Deonna Zuffa pleaded no contest, will undergo psychiatric evaluation

The woman charged with torching her East Angela Street home in 2008 is in custody awaiting sentencing in May.

Deona Zuffa, 43, pleaded no contest -- admitting there was enough evidence to convict her but not admitting to the crime -- on March 9 in Superior Court in Hayward. She faces up to three years in prison for the crime.

Zuffa was ordered to undergo evaluation while waiting to be sentenced. Those evaluations will be used by Judge Stuart Hing to determine how long she'll serve.

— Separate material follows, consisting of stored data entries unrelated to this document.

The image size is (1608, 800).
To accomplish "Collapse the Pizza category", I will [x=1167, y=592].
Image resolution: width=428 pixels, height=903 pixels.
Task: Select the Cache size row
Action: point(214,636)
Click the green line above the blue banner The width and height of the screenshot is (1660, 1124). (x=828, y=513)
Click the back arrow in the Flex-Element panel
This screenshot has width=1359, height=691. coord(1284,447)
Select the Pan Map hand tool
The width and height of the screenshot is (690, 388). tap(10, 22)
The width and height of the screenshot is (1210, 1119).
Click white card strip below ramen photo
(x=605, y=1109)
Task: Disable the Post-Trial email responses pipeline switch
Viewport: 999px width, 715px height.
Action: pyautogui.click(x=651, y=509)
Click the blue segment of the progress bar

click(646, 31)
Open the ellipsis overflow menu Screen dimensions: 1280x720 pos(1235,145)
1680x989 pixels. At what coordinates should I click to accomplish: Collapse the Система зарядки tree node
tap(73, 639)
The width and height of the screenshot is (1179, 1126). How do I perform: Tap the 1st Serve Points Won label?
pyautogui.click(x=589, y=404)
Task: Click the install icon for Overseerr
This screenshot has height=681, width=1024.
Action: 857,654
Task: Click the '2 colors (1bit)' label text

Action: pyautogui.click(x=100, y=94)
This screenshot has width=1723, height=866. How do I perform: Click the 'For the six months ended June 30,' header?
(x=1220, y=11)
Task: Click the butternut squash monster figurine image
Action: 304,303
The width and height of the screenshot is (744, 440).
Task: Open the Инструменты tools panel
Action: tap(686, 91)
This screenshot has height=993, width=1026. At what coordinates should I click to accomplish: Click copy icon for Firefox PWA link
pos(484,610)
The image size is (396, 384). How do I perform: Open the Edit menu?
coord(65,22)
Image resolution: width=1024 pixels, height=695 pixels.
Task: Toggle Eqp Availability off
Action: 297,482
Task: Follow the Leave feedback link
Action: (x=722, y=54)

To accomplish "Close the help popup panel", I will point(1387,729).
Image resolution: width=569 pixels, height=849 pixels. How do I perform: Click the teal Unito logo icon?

Although she was initially charged with arson, possession of flammable material with intent to set fire, and forgery, a grand jury indictment in January brought in two charges: arson and possession of flammable liquids.

It took investigators two years to bring charges, although Zuffa was home alone at about 11 a.m. on Dec. 8, 2008, when she ran from the house with her clothes and shoes on fire. Police who happened to be in the area rushed to help her.

A police report said "substantial physical and financial evidence was collected which indicated Zuffa was responsible for the arson."

Police concluded that an accelerant had been used to start the fire. The motive appeared to have been financial gain; Zuffa and her husband Keith filed for bankruptcy in June 2008, six months before the fire and a notice of foreclosure eviction had been posted on her front door shortly before the fire.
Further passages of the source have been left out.